» WORK REQUIRED:
All entries must come back exactly as given, with no pictures in the copy.

======== PROVIDED DATA

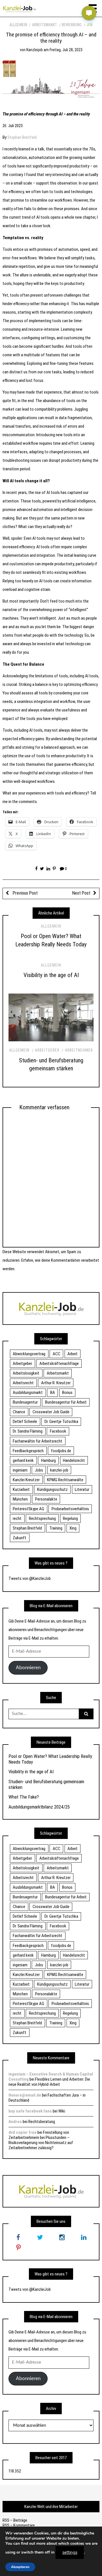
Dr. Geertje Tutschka (61, 1421)
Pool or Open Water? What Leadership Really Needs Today (50, 1759)
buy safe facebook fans (30, 2111)
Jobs (39, 1470)
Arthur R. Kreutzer (56, 1382)
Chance (19, 1411)
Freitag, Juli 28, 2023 (66, 49)
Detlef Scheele (25, 1421)
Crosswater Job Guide (51, 1411)
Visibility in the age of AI (51, 975)
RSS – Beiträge (15, 2520)
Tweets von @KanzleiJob (29, 1578)
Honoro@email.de (24, 2095)
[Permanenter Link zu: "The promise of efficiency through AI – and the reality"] (51, 80)
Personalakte (46, 1499)
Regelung (70, 1518)
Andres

================

» ANSWER BOX:
Dr. Geertje Tutschka (61, 1421)
Pool or Open Water? What Leadership Really Needs Today (50, 1759)
buy safe facebook fans (30, 2111)
Jobs (39, 1470)
Arthur R. Kreutzer (56, 1382)
Chance (19, 1411)
Freitag, Juli 28, 2023 (66, 49)
Detlef Scheele (25, 1421)
Crosswater Job Guide (51, 1411)
Visibility in the age of AI (51, 975)
RSS – Beiträge (15, 2520)
Tweets von @KanzleiJob (29, 1578)
Honoro@email.de (24, 2095)
[Permanenter Link zu: "The promise of efficiency through AI – and the reality"] (51, 80)
Personalakte (46, 1499)
Regelung (70, 1518)
Andres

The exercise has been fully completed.